D7000, AF-S NIKKOR 300mm f/4D IF-ED, AF-S Teleconverter TC-14E II, 1/250 second, f/11, ISO 140, aperture priority, Matrix metering, full TTL flash.

Basically, TTL means full auto operation, and Rod will use it when he wants the Speedlight to provide the scene's main light. "When I use full TTL, I'm considering the scene's ambient light the fill light," he says. "I'm looking for a balanced lighting effect where the flash is the main source of light, while the ambient natural light fills in the scene." When he's shooting full TTL flash, he generally sets his exposures manually and uses the camera's exposure compensation if necessary.

There's one more setting that can play an important part in flash photography of small forest creatures when you're shooting in full TTL mode.

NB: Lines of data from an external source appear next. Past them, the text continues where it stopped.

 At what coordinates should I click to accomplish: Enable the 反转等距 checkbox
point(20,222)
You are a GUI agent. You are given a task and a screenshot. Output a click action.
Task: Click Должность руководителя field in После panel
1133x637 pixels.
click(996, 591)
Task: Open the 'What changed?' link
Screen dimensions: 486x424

Under "Bracketing and Flash" in the Custom Function menu of select Nikon D-SLRs, you'll find settings for flash sync speed. "If you set the option for Auto FP High Speed Sync, you'll be able to shoot fill flash above the camera's normal sync speed." And you might want to do that to have the flash help freeze your subject, as we mentioned earlier.

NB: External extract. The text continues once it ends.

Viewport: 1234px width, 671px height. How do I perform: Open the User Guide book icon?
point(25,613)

Rod Planck photo of a Collared Lizard on red ground

© Rod Planck

Collared Lizard -

D300, AF Micro-NIKKOR 200mm f/4D IF-ED, 1/320 second, f/16, ISO 400, aperture priority, Matrix metering, fill flash.

For times when the ambient light is strong and all he needs the flash to do is fill in the shadows or balance the lighting, he'll use fill flash—which means he controls the output power of the flash by using flash compensation to increase or decrease the Speedlight's output in 1/3 stop increments. (Check your Speedlight's manual for details on accessing this compensation setting as well as full TTL mode.)

Rod suggests that a good starting point for fill flash compensation is a -1.7 setting. "That's like training wheels for fill flash," he says. "The flash goes off at 1-2/3 steps 'weaker' than the auto flash exposure calls for. Then you look at the shadows on the LCD playback of the photo. If they're still too dark, try -1/3 or -1 stop." When he uses fill flash, Rod sets the camera for aperture-priority exposure and handles all compensation via the fill flash compensation setting.

Add to these guidelines a degree of patience. "I don't place the subjects," Rod says. "I photograph them where they are, in their natural state in the natural world, and that's why this type of photography comes with a high frustration factor. That green damselfly [above photo 3] was darting everywhere; it took me an hour to get that shot. But I don't want these images to be just illustrations. I'm trying to put in as much poetry as possible."